The decision would render around 600 foreign lawyers redundant.
The Ministry of Justice and Legal Affairs said the decision will not affect international law firms operating in the country, provided their cases are represented by Omani lawyers.
“The ministry calls on law firms, civil law firms and all concerned authorities in the Sultanate to take all necessary measures to make sure expatriate lawyers do not represent cases in the courts of laws effective from January 1 2021,” a ministry statement said.
Foreign legal practitioners may continue to work in Oman as office consultants or advisers, the ministry said.
According to the Oman Lawyers Association, the decision will create more jobs for Omani law graduates.
“We are expecting from next year, many Omani youngsters will become lawyers and actively engage in the courts of law when expatriates can no longer appear before the courts, including the Supreme Court of Oman,” said Dr Mohammed Al Zadjali, chairman of Oman Lawyers Association.
According to official statistics, there are about 600 expatriate lawyers in the country who appear in the courts on a regular basis, compared to only 112 Omanis.
Statistics also show more than 1,000 Omanis are studying law at universities and colleges.
About 400 Omani law graduates are still looking for jobs.
Omani law students cautiously welcomed the news. They said the decision would create jobs for them but would take away vital experience from the profession.
“I think this decision is in our interest because there will be more employment opportunities for us,” Warda Al Jawhari, 22, a law student at the Modern College of Business and Science in Muscat, said.
"At the same time it is a loss because foreign lawyers have a lot of knowledge and experience and most local law firms rely on them."
Expatriate lawyers echoed similar sentiments.

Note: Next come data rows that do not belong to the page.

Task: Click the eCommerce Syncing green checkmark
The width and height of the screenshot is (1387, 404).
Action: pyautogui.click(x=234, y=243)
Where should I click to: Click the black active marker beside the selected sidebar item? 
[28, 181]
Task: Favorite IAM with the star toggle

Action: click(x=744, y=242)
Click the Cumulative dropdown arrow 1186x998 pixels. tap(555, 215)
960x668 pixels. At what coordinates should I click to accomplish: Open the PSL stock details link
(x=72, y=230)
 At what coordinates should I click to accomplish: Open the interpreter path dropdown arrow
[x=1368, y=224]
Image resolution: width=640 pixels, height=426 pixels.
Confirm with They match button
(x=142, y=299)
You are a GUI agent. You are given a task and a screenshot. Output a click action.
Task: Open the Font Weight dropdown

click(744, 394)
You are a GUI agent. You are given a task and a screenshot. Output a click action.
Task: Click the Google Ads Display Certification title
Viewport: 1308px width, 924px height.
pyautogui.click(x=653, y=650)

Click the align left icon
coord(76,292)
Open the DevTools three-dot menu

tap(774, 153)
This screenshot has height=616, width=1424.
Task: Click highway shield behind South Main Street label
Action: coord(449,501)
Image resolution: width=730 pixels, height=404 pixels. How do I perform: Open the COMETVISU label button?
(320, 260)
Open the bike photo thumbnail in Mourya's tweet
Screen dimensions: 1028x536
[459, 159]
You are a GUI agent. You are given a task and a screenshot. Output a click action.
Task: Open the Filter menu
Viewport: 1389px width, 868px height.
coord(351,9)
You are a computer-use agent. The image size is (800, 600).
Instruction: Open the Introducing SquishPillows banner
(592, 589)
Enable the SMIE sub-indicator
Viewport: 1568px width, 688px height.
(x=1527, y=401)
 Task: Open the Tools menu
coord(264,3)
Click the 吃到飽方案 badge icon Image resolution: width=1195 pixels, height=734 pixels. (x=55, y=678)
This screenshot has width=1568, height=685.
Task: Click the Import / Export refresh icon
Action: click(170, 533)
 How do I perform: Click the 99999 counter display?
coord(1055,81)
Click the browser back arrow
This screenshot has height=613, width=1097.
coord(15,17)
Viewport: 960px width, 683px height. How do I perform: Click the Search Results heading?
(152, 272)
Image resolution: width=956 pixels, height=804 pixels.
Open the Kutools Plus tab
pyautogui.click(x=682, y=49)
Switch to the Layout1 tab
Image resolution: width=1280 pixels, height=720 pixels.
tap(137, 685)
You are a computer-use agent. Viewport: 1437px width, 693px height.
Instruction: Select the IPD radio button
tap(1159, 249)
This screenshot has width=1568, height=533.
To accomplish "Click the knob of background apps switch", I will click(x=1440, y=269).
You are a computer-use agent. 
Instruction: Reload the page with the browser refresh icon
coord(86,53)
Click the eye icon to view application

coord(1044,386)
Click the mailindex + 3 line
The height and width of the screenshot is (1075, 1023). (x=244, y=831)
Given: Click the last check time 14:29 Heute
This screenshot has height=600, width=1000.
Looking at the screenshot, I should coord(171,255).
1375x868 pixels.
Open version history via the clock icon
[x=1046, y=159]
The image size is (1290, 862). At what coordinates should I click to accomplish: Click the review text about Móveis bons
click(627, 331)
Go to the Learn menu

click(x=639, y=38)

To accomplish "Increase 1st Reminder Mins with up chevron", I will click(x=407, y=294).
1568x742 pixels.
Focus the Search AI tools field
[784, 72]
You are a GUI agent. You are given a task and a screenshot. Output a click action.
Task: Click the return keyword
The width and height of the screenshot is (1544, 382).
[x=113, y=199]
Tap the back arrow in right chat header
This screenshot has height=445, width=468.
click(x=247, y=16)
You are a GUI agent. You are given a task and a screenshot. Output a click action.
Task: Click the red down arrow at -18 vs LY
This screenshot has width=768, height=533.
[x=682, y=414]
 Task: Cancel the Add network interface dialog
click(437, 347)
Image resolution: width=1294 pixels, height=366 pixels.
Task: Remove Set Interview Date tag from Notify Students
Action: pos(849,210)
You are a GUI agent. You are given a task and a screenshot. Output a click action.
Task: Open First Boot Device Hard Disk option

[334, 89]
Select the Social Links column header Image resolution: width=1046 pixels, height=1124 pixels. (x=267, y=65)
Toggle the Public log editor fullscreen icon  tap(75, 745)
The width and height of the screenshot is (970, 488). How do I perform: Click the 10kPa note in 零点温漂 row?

Fresh law graduates would need exposure to sharpen their professional skills, they said.
“I understand the current [need to create] jobs for Omanis but young lawyers need the international experience from expatriate lawyers to broaden their horizons,” an expatriate lawyer, who declined to be identified, said. "It is good news in a way but bad in another way."
Some citizens also voiced their concerns about the move.
“I am not saying that I don’t trust Omani lawyers but in many financial dispute cases, I personally would want an expatriate lawyer with extensive experience to represent me,” Zaher Al Kindy, 56, a property investor based in Muscat, said.